Taken together, the data suggest that all chloroplasts in mature leaves do contain substantial amounts of DNA, and the apparent loss of DNA in chloroplasts during maturation and long before senescence (‘course four’) may be an artefact due to technical problems with staining the DNA by DAPI. Obviously, the situation calls for more carefully designed experiments.

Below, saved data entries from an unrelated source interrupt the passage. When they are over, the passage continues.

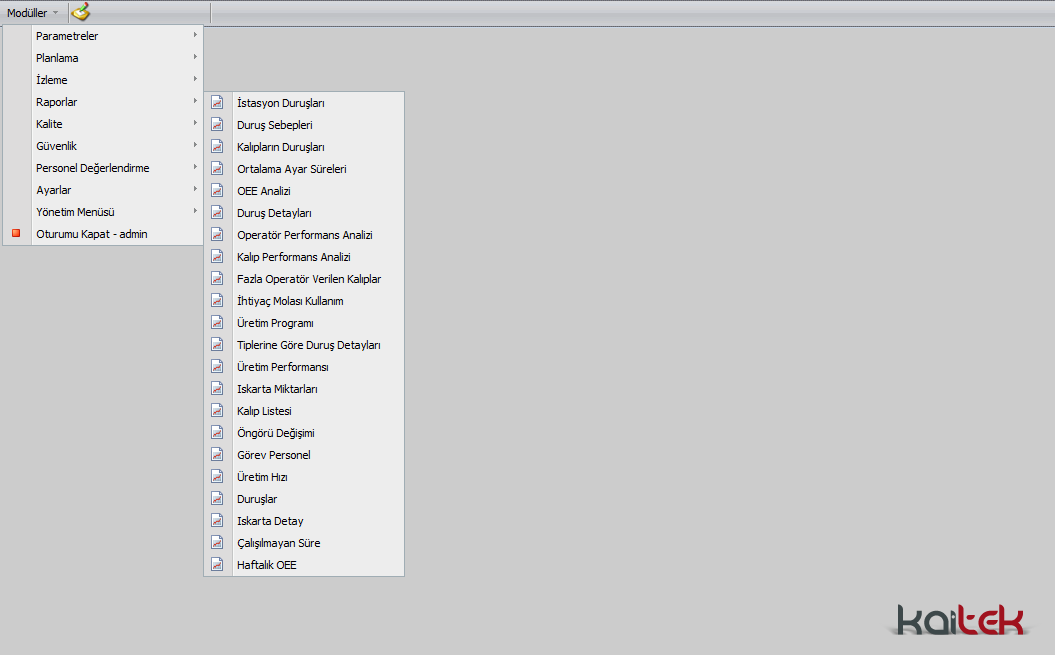
Task: Click the report icon next to İstasyon Duruşları
Action: 217,103
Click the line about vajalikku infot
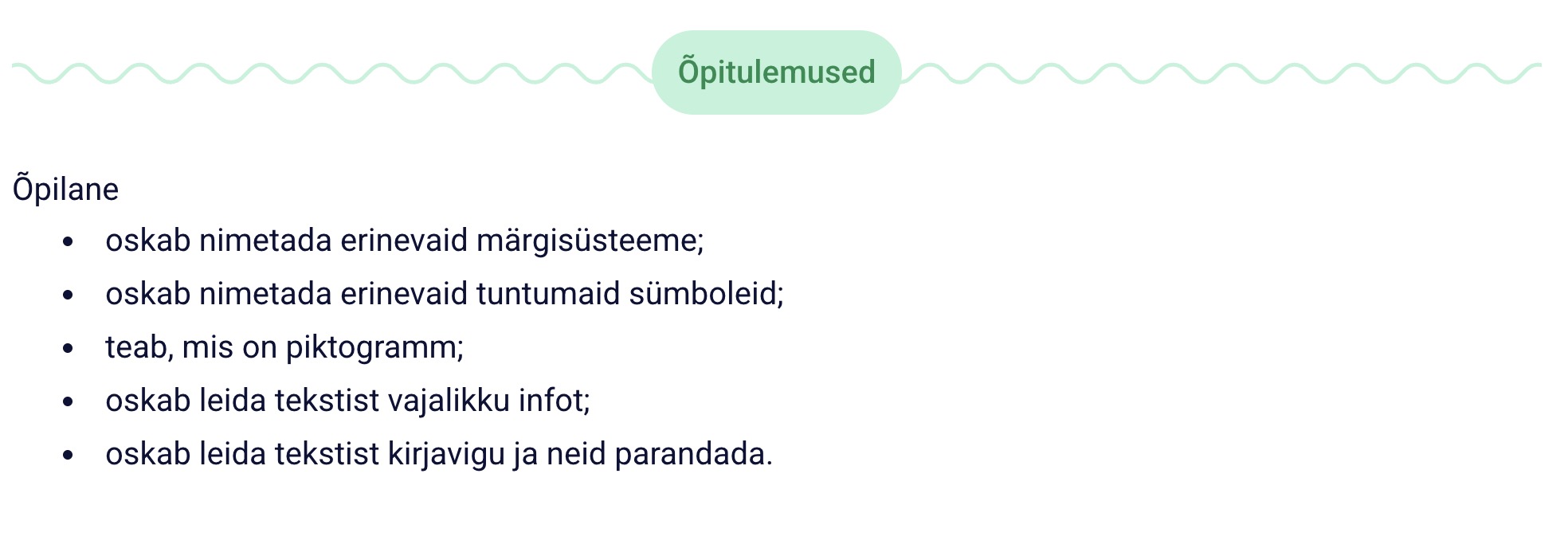Viewport: 1568px width, 548px height. point(347,401)
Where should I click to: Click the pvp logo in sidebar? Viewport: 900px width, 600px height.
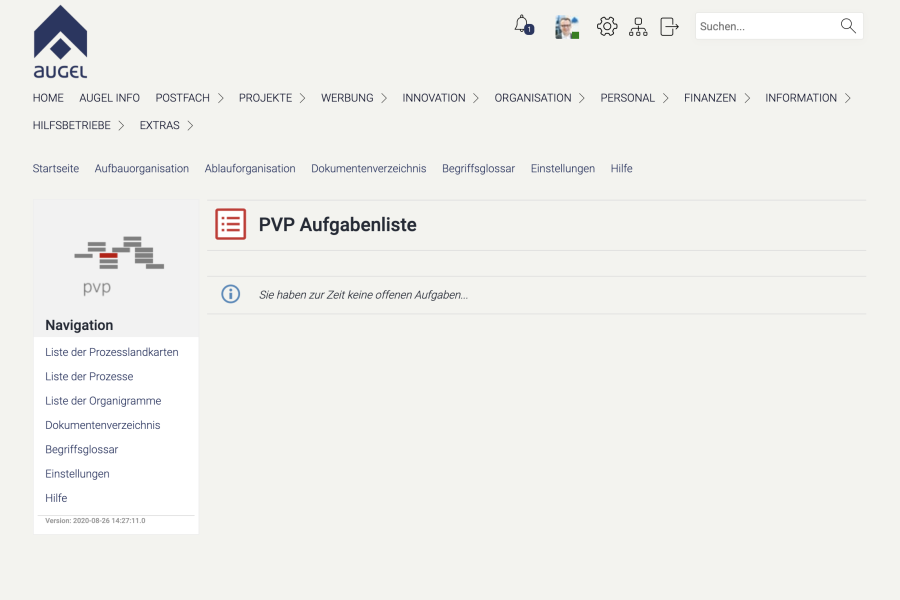click(x=118, y=265)
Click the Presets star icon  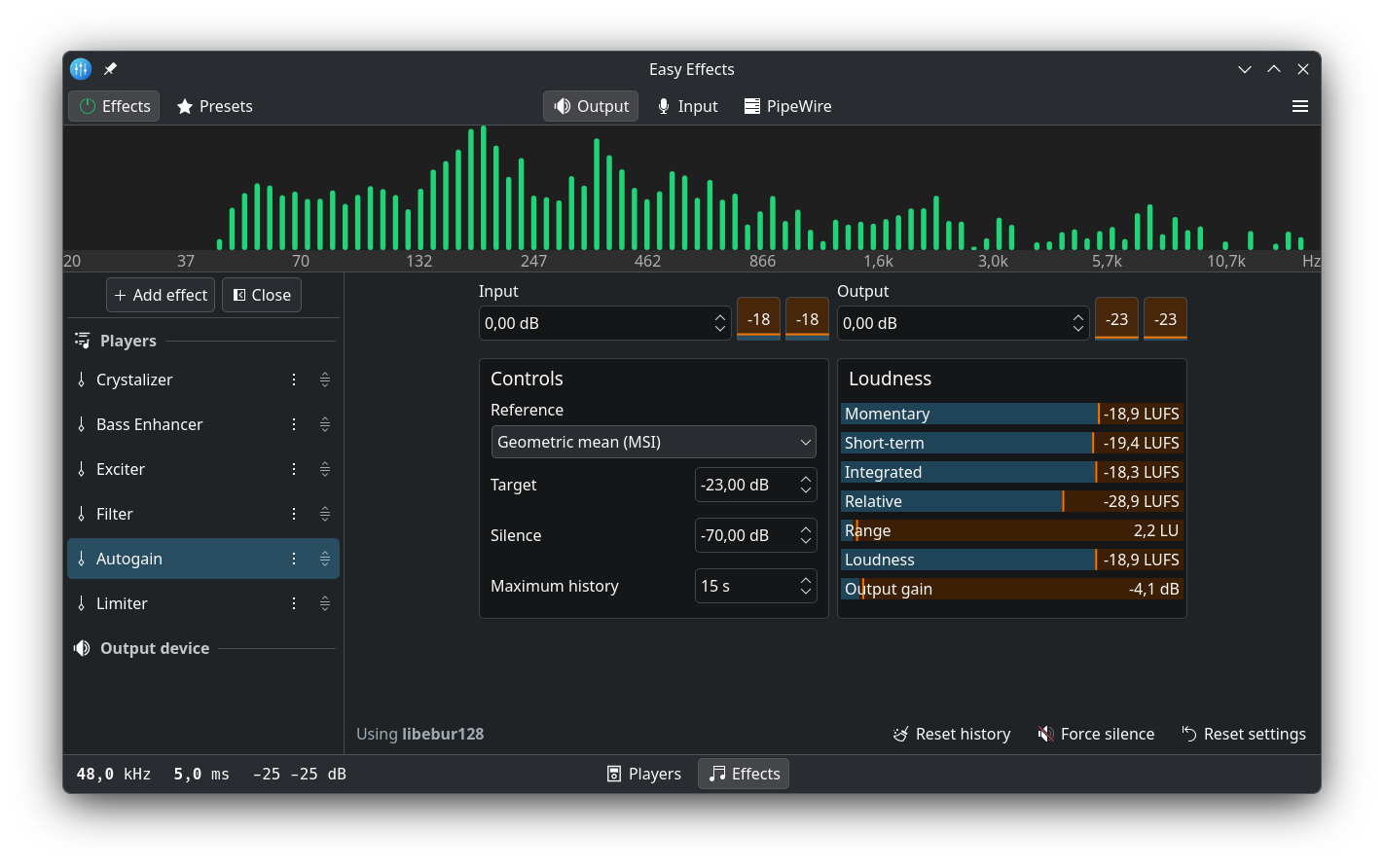185,106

3. Chloroplast DNA Levels Decline During Senescence

Regardless of the reported differences in the fate of chloroplast DNA during leaf development, the data show consistently that leaf cells maintain hundreds or thousands copies of the plastome (Table 11.3) and that chloroplast genes are active at least until the start of pigment degradation, i.e. the visible onset of senescence (e.g., Jiang et al. 1993; Zoschke et al. 2007; Evans et al. 2010). There are only a few studies, which followed the further fate of chloroplast DNA during senescence. In soybean (Glycine max), the chloroplast DNA content per organelle and per cell starts to decline when Rubisco large subunit (rbcL) mRNA levels, Rubisco protein levels and Rubisco activity decrease (Jiang et al. 1993). In Arabidopsis, the level of rbcL mRNA starts to drop down and rbcL transcription declines at about the stage when the degradation of chlorophyll is initiated, while there is still no significant decline of chloroplast DNA. At this stage, the accumulation of psbA transcripts remained high, though psbA transcription was damped (Zoschke et al. 2007). During later stages of senescence, in yellow Arabidopsis leaves having lost more than 80 % of their chlorophyll, the levels of chloroplast DNA and rbcL mRNA further decrease, whereas the number of chloroplasts and the psbA mRNA level remain stable (Evans et al. 2010). Similarly, a steady decrease of DAPI staining of plastid nucleoids and of the rbcL gene as detected by DNA-blot hybridization was observed during natural senescence of maple (Acer pseudoplatanus) leaves (Fulgosi et al. 2012). Taken together, the data suggest that senes­cing leaf cells keep plastid DNA as long as they keep their chloroplasts.

IV. Conclusions

Plastids normally contain many copies of their genome. To date the reason of maintaining high copy numbers of the plastome and their changes resulting from developmental, cellular (e.g., nuclear ploidy levels), and environmental cues remains elusive. It has been suggested that the adjustment of plastome copy numbers is a regulatory response to varying demands of plastid gene expression (Bennett and Radcliffe 1975; Scott and Possingham 1983), in particular of the genes for ribosomal RNA (Bendich 1987). However, the transcriptional activity of plastid genes seems not generally to be correlated with plastome copy numbers (Eberhard et al. 2002; Zoschke et al. 2007). A massive increase in plastome copy numbers per organelle and cell occurs very early in leaf development accompanied by a rise in the number of nucleoids per plastid. This increase is likely owing to the increased demand for plastid gene products during chloroplast biogenesis as mentioned above, but also to provide enough plastome copies for distribution to the daughter organelles during the phase of very active plastid division (Kuroiwa 1991). The available data suggests a species-specific fate of chloroplast DNA later during leaf development. Some species may further increase plastome numbers (at least per cell) during leaf maturation, while others may decrease the amount of plastid DNA per organelle and per cell before senescence. During senescence, the amount of chloroplast DNA per cell and organelle decreases. There is no proof for the assumption that degradation of DNA triggers senescence in leaves (Sodmergen et al. 1989), since rather large copy numbers of the plastome and chloroplast gene expression can still be observed at later stages of senescence. We have now a rather detailed understanding of the process of plastid division (Miyagishima 2011), but near to nothing is known about replication of plastid DNA (Parent et al. 2011) or the enzymes that degrade plastid DNA (Sodmergen et al. 1989). An attractive and challenging field of future research will be to find out how cells can control plastid numbers and plastid DNA levels in response to endogenous and environmental cues.